The Pillar of Salt is not only a biblical tale, the fate of Lot’s wife when she looked back at the city of Sodom, but also the name of an unusual road direction sign in the heart of Bury St Edmunds in Suffolk (England). I had noticed this curiously designed signpost of Angel Hill in Bury St Edmonds on previous visits, but it was only a few days ago that I examined it carefully. It looks like a short lighthouse with arms projecting from it in three directions. Two of the arms have the names of places and road numbers (e.g. ‘MILDENHALL A1101’). A third arm bears the words ‘NO ENTRY’. The signpost looks distinctive but somewhat surprising in a square where it is surrounded by buildings that are mostly well over one hundred years old. It stands a few feet from the magnificent, massive gothic Abbey Gate, which was rebuilt in the 14th century.

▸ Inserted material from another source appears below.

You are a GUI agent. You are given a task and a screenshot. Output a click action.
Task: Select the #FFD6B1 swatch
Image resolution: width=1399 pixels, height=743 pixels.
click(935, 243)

A plaque at the base of the Pillar of Salt reads that it is:
“Considered to be the first internally illuminated traffic sign in this country.”
It was designed by Basil Oliver, the Architect to Bury St Edmund’s Town Council, and erected in 1935. The information on the plaque adds:
“It was granted special approval as it did not conform to regulations”.

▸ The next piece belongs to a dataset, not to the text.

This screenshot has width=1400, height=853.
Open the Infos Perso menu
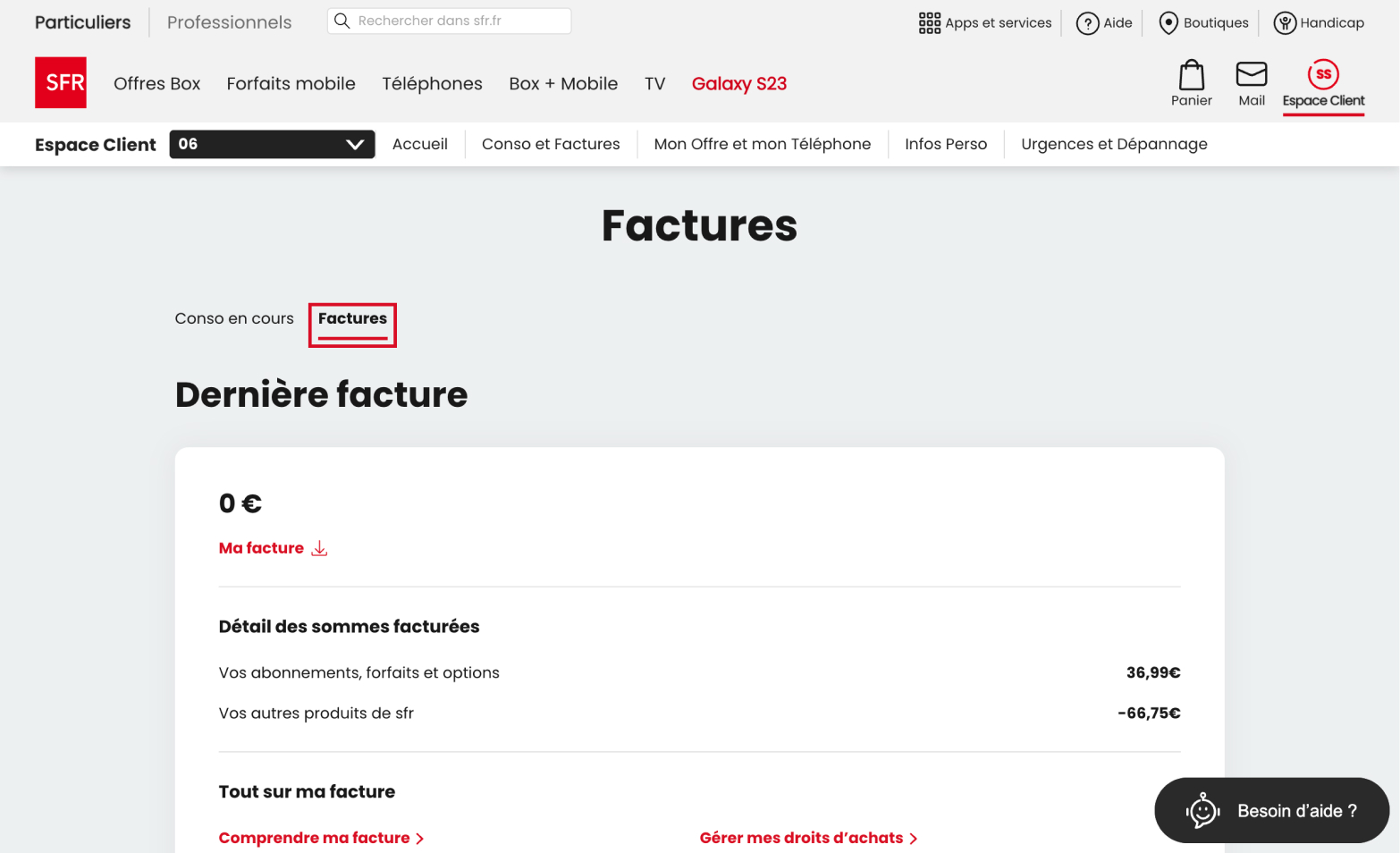pos(946,144)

The problem was that the sizes of the letters and numbers on the signpost did not conform to official standards. According to the britishlistedbuildings.co.uk website:
“The Town Council went to great lengths to find something worthy of this important location when increased motor traffic made signing essential. Basil Oliver advised on the design and at the time when road signs were being standardised under the 1933 Regulations, this sign is individual and probably unique. It was approved by the Ministry of Transport in June 1935 subject to the letters and road numbers being 5” [inches] high. This was a compromise since the new standard was for letters 4.5” high and numbers 6” high.”
Fortunately, this problem with the characters on the sign were resolved amicably.

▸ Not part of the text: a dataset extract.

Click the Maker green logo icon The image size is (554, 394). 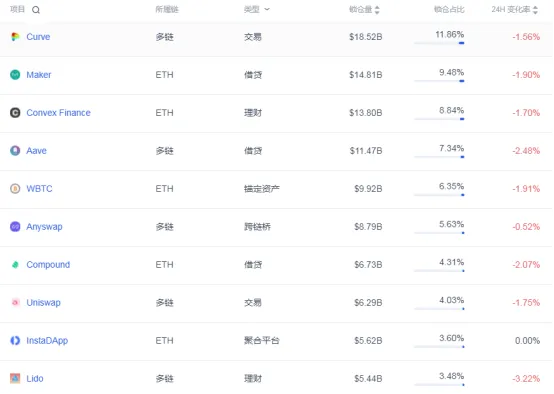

Basil Oliver (1882-1948) was born in the Suffolk town of Sudbury a year after his parents had married in Hampstead, London. He attended school in Bury St Edmunds, where according to the website suffolkartists.co.uk he began his study of architecture. He continued his studies at Liverpool University; the Royal Academy School; and at the Central School of Arts and Crafts, London. By 1904, he was articled to an architect in London. The website mentions:
“His best-known building is the Borough Offices, Angel Hill, Bury St Edmund’s, Suffolk (1935–1937), described by Pevsner as ‘Neo-Georgian, tactful, and completely uneventful’…”
In contrast, I feel that his signpost in Bury is anything but ‘uneventful’ and it is not ‘tactful’, as it catches the attention by being almost the only ‘modern’ structure in an otherwise old-world environment.
Oliver lived and worked both in Suffolk and London. He died a bachelor in the town where he was born.
The Pillar of Salt, fascinating as it is, is not the main reason that people visit Bury St Edmunds. Many people come to enjoy the grounds that contain the ruins of The Abbey of Bury St Edmunds, once a significant Benedictine monastery. It was in the abbey church, now in ruins, that the barons of England met in 1214 to agree to force King John to accept the Charter of Liberties. This was the forerunner to the Magna Carta, which was signed by King John at Runnymede in 1215. Within the ruined church there are two plaques commemorating that important gathering of the barons and listing their names.
Thus, Bury St Edmunds was the birthplace of both the Magna Carta and, also, the internally illuminated direction sign, two developments separated by a gap of 720 years. Much of the research for this short essay was done using the same technology that powers the GPS electronic navigation systems. Useful as these gadgets are, give me an old-fashioned direction sign any day.